Matériaux de construction : la filière encore dans la tourmente
La morosité plane toujours au sein de l’Union nationale des industries de carrières et de matériaux de construction (Unicem).
« Les urgences s’accumulent sur le front social mais aussi économique et les secteurs de la filière construction, qui traversent une crise sans précèdent, sont en attente des mesures de soutien pour consolider les conditions d’un redressement », lit-on dans sa note de conjoncture de septembre.
La baisse des taux et la désinflation « constituent un terreau favorable mais à ce jour insuffisant pour endiguer l’ampleur du marasme dans le logement neuf », indique l’Unicem. « Si des points bas semblent désormais atteints du côté de la construction ou de la promotion, il convient à présent d’accompagner le redémarrage du cycle par des dispositifs efficaces et ambitieux à la hauteur des enjeux socio-économiques et de la récession de la filière BTP dont les secteurs amont et aval, à commencer par celui des matériaux de construction, en paient aujourd’hui le prix », poursuit l’union.
Ainsi, sur le troisième trimestre, l’indicateur matériaux progresse certes d’1,4 % par rapport aux trois mois précédents, mais décline de -5,8 % sur un an. Pour le troisième mois consécutif, la tendance reste haussière, après +0,9 % en août. Le volume du panier de matériaux des huit derniers mois recule de 7,2 % sur un an. Le rythme se révèle toutefois plus modéré que celui sur douze mois glissants (-9,7 %).
En glissement trimestriel, redressement dans l’activité BPE…
« Les tuiles et briques, le ciment et le BPE restent, sans surprise, les matériaux du panier les plus impactés par la crise de la construction résidentielle », souligne l’Unicem.
Côté béton prêt à l’emploi (BPE), les livraisons plongent après « deux mois de léger redressement ». Plus précisément de 6,1 % par rapport à août et de 12,2 % par rapport à l’an passé. Signe positif toutefois depuis deux ans : au T3 2024, les volumes produits se redressent d’1,5 % en glissement trimestriel. Les niveaux restent toutefois inférieurs de 10,4 % à ceux d’un an auparavant.
Cumulées sur les neuf premiers mois de l’année, les livraisons de BPE diminuent de 12,9 %, tandis que, sur douze mois, les volumes produits passent en dessous 34 millions de m3. « Un niveau historiquement bas, en cohérence avec les records enregistrés par les mises en chantier de logements », commente l’Unicem.

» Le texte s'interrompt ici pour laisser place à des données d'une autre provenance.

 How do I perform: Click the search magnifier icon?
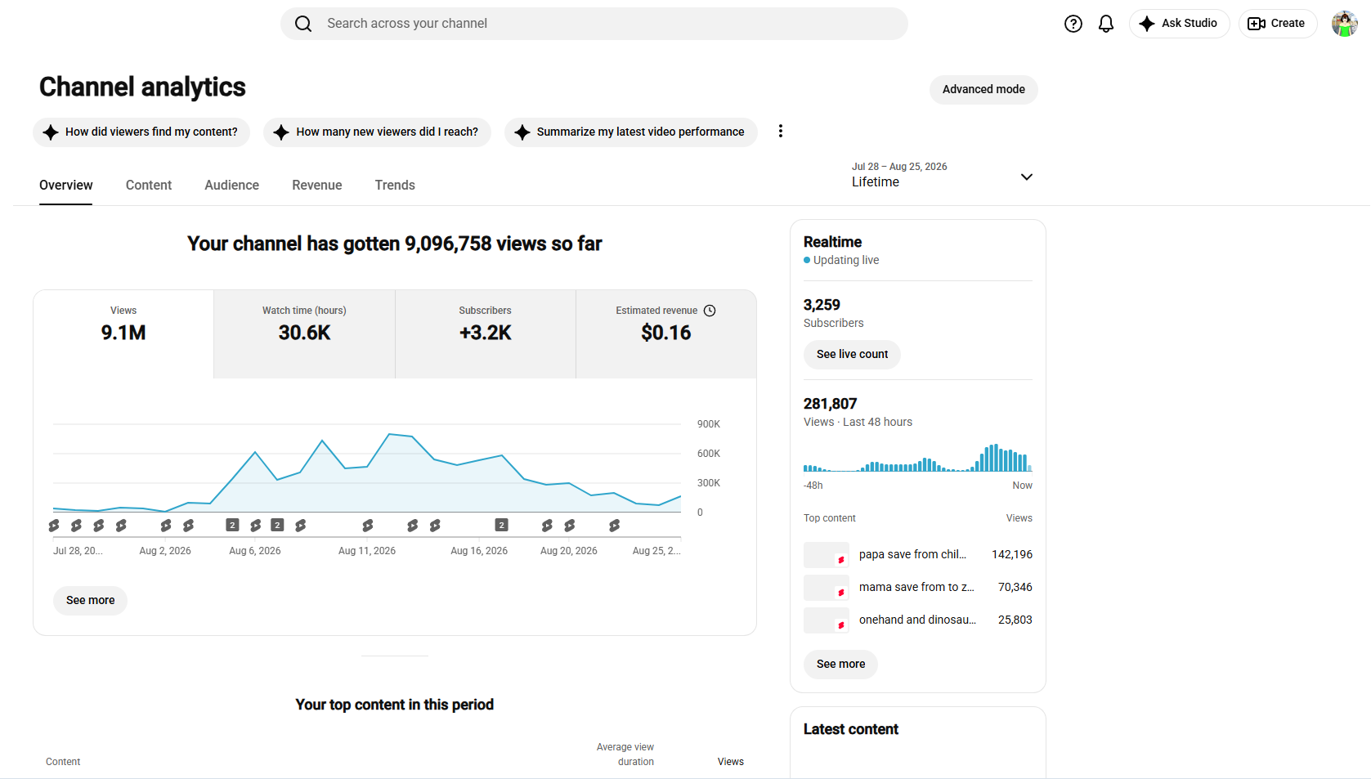point(303,24)
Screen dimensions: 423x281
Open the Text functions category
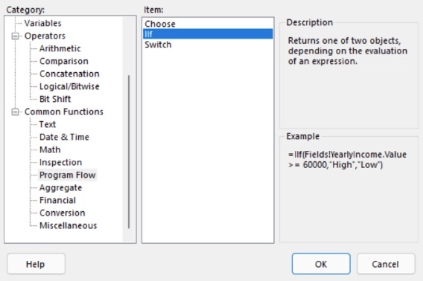point(48,124)
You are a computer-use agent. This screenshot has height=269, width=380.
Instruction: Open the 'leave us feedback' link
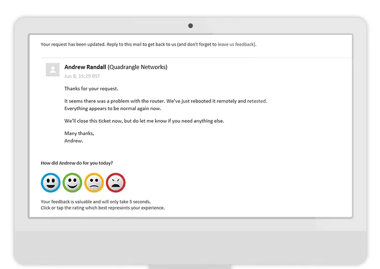click(236, 44)
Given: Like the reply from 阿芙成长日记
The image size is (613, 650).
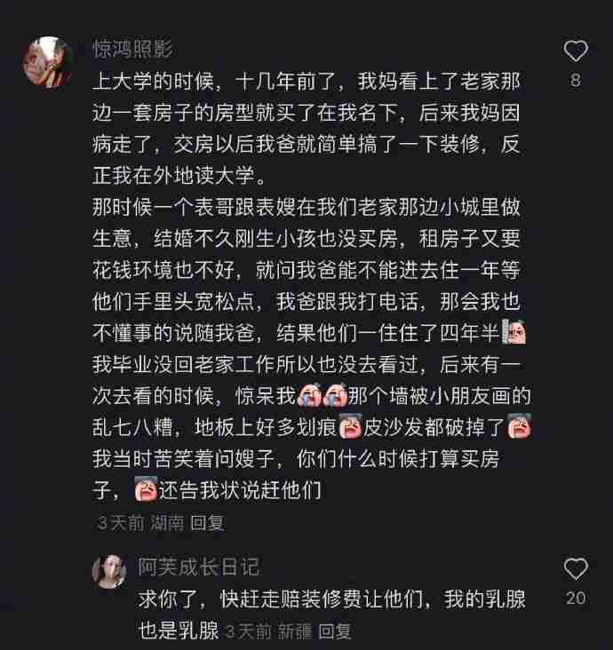Looking at the screenshot, I should [576, 568].
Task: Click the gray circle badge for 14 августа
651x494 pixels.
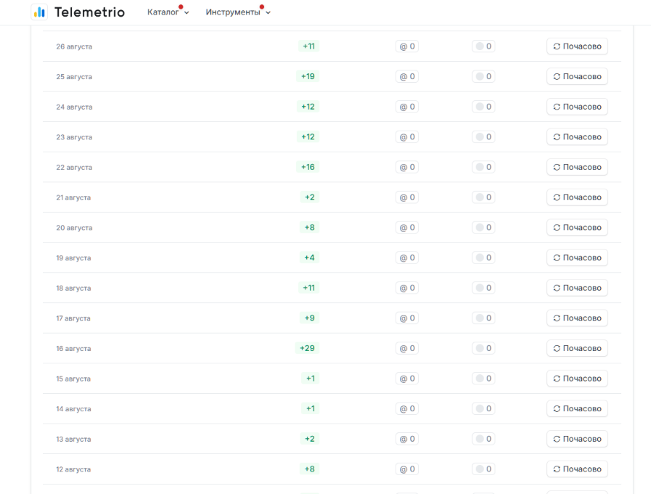Action: (x=483, y=409)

Si l’INSEE constate de meilleures perspectives chez les professionnels du bâtiment en octobre, l’activité ne s’arrange pas dans certains segments d’activité : « Dans le gros oeuvre, l’activité prévue continue de se dégrader, notamment dans le bâtiment neuf hors-logement, tandis que, du côté du logement, les perspectives sont un peu moins mauvaises », est-il écrit dans la conjoncture Unicem.
… comme celle des granulats
La production de granulats retrouve des couleurs également, avec +2,9 % entre le T2 2024 et le T3 2024. Elle se retire toutefois de 2,4 % en glissement annuel. À fin septembre, les volumes produits atteignent à peine 276 millions de tonnes (Mt), face aux 341 Mt enregistrés en moyenne sur les 20 dernières années (-20 %)
L’activité sur ce segment enregistre +4,1 % d’août à septembre et +3,1 % sur un an. Les travaux publics jouent beaucoup dans la balance, bien que selon la Fédération nationale des travaux publics (FNTP) les affaires ne sont pas au beau fixe en septembre. « Perturbés par une forte pluviométrie, les travaux ont reculé en septembre, freinant le cumul des facturations depuis janvier (+ 1,6 % contre + 2,1 % à fin août en volume, CVS-CJO) mais les carnets restent dynamiques (+ 8,3 %) », lit-on dans la note de conjoncture.
« À l’approche du scrutin des municipales en 2026, le secteur s’inquiète d’un retournement du cycle électoral précipité par les coupes budgétaires de l’État et autres mesures de réduction des dépenses qui « plomberaient » les investissements des collectivités locales », abonde l’Unicem.
À l’échelle des neufs premiers mois de 2024, l’activité granulats perd 5,1 % sur un an, contre -6,4 % en cumul sur douze mois glissants.
« Ces derniers jours, le vote négatif par l’Assemblée nationale du volet recettes du projet de Loi de finances s’est soldé par un rejet de l’ensemble du budget dont la version initiale sera donc transmise et débattue au Sénat. Dans ce contexte parlementaire très fragmenté, les enjeux politiques d’une réduction des déficits publics divisent les élus, tant sur les arbitrages des recettes que sur ceux des dépenses… », s’inquiète également l’Unicem.